Exercise instructions> Quote word for word the lines of the material starting at the one containing "Identify the location of search." and ending at the one containing "coordinates (314, 63).", both included.

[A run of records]
----------------

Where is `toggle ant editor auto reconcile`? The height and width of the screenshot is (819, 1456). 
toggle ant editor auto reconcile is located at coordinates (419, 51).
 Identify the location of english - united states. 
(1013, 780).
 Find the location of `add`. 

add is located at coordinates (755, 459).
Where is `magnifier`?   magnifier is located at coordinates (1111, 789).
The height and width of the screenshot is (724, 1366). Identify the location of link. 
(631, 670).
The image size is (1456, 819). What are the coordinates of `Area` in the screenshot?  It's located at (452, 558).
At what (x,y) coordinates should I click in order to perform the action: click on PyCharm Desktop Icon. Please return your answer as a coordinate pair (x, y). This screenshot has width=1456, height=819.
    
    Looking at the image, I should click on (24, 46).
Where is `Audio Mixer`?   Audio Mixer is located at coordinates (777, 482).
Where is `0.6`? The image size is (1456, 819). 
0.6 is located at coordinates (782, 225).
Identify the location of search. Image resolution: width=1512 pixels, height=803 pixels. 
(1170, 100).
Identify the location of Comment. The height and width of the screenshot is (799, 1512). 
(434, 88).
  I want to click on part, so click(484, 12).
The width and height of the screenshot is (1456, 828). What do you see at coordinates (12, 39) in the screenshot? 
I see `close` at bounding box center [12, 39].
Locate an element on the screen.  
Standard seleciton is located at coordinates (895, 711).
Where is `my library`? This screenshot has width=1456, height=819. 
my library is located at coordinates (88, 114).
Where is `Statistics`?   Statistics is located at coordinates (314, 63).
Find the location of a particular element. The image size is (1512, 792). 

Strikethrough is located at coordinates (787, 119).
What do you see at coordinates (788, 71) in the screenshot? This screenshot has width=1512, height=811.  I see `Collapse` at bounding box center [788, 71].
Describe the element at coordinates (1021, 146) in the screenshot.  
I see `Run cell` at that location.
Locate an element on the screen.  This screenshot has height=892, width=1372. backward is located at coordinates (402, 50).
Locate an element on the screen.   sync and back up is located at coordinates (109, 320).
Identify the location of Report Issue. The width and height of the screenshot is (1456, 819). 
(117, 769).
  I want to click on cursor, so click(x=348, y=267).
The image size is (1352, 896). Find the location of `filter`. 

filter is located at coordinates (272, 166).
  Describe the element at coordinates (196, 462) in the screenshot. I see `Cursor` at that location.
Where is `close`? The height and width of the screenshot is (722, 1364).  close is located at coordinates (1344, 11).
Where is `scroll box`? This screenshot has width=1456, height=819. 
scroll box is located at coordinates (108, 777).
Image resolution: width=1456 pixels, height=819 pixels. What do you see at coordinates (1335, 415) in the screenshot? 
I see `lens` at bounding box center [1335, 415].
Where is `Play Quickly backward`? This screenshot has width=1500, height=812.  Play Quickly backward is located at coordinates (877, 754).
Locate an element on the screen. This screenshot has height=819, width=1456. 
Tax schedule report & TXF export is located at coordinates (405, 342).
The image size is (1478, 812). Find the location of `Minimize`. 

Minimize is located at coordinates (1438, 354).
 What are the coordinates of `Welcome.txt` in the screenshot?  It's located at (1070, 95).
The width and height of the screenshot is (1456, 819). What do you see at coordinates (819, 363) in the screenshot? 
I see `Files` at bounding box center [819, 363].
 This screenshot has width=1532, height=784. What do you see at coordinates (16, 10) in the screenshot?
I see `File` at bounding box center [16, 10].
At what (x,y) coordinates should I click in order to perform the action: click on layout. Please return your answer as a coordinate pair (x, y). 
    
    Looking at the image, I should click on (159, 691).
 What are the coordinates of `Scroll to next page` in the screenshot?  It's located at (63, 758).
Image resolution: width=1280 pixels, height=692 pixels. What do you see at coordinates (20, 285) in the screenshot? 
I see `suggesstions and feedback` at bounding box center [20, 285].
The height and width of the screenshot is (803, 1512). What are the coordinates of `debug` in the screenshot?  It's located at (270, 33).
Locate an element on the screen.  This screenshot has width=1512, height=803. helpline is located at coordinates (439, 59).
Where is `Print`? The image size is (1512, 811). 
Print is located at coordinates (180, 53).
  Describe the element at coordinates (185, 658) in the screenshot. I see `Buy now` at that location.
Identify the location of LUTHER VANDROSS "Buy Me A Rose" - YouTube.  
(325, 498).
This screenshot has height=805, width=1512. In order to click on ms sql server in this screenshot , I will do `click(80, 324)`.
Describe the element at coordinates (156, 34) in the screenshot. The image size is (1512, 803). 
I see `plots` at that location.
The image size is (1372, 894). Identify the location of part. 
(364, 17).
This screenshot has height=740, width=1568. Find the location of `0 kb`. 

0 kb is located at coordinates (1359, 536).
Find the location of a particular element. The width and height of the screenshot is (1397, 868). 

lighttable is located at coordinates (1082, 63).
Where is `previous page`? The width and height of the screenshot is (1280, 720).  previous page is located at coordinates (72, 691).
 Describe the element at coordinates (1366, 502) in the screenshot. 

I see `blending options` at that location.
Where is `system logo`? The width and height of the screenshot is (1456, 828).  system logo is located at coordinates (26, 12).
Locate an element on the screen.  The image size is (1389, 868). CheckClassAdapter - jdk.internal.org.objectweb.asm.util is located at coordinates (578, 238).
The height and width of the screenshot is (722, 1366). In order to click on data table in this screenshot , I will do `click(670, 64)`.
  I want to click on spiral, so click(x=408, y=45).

----------------

Solution to this problem>
Identify the location of search. Image resolution: width=1512 pixels, height=803 pixels. 
(1170, 100).
Identify the location of Comment. The height and width of the screenshot is (799, 1512). 
(434, 88).
  I want to click on part, so click(484, 12).
The width and height of the screenshot is (1456, 828). What do you see at coordinates (12, 39) in the screenshot? 
I see `close` at bounding box center [12, 39].
Locate an element on the screen.  
Standard seleciton is located at coordinates (895, 711).
Where is `my library`? This screenshot has width=1456, height=819. 
my library is located at coordinates (88, 114).
Where is `Statistics`?   Statistics is located at coordinates (314, 63).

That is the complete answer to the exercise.